16th Dec 2025 09:55
(Sharecast News) - Shell chief executive Wael Sawan and his finance chief quashed an internal proposal to buy rival BP this year, after which the company's head of mergers and acquisitions left the business, the Financial Times reported citing unnamed sources.
The M&A team, led by Greg Gut, argued in the early part of 2025 that BP's plunging share price and management turmoil presented an opportunity for Shell to solve its growth challenges and pushed for a deal.
While Sir Andrew Mackenzie, Shell's chair, was said to be interested in Gut's pitch, according to two people familiar with the matter, Sawan and chief financial officer Sinead Gorman felt that the challenge of combining two of Britain's biggest companies would derail their strategy.
Sawan's opposition suggests that Shell was unlikely to pursue a deal for BP when restrictions lift on its ability to bid on December 26, said a person familiar with the situation.

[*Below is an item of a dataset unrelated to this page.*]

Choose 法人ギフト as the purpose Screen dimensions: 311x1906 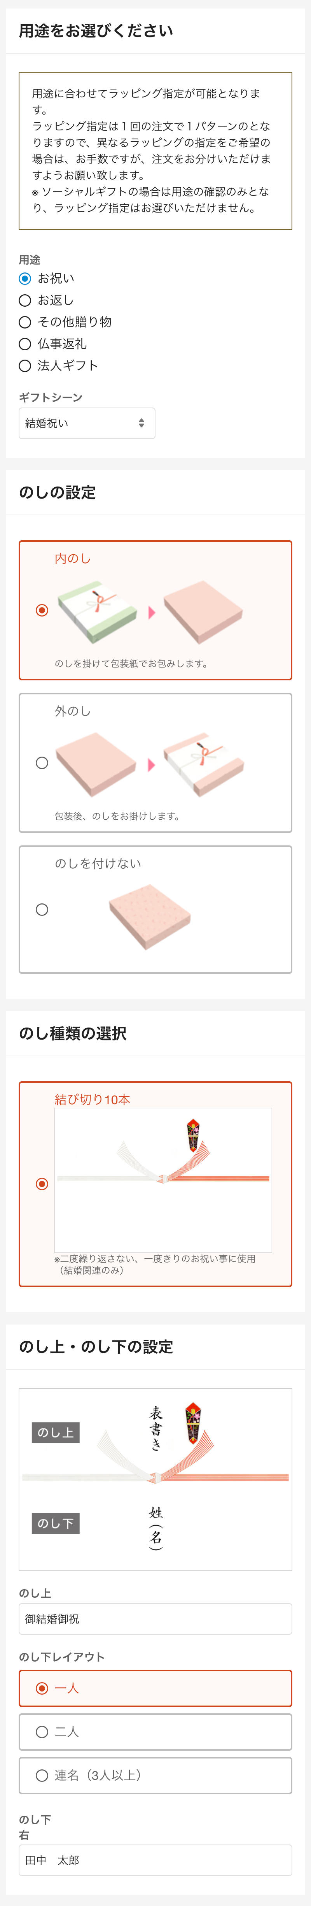(x=25, y=366)
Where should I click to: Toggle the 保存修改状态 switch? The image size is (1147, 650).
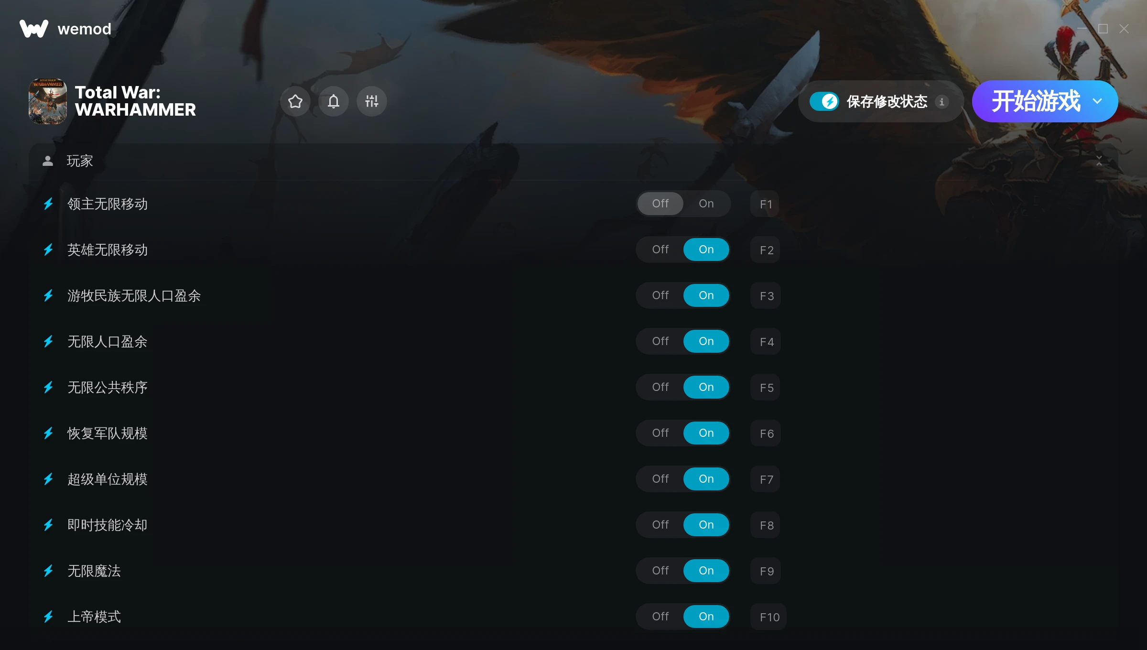[x=824, y=101]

In June, Shell responded to press reports by saying it was not interested in a deal for BP and that no talks had taken place between the two companies. This meant it was unable to make an offer for its rival for six months, under UK takeover rules.
By the time of the no-bid statement Gut had already left Shell, with his failure to win over Sawan and Gorman ultimately paving the way for his exit, according to people familiar with the matter.
"There was a moment to buy BP, when the chair had left and the chief executive was wobbly, [but] that moment has passed," the paper quoted one oil and gas investor briefed on the situation as saying.
After the possible deal was pitched, Sawan in May decided he would rather focus on improving shareholder returns than a bid for a rival then valued at about £56bn.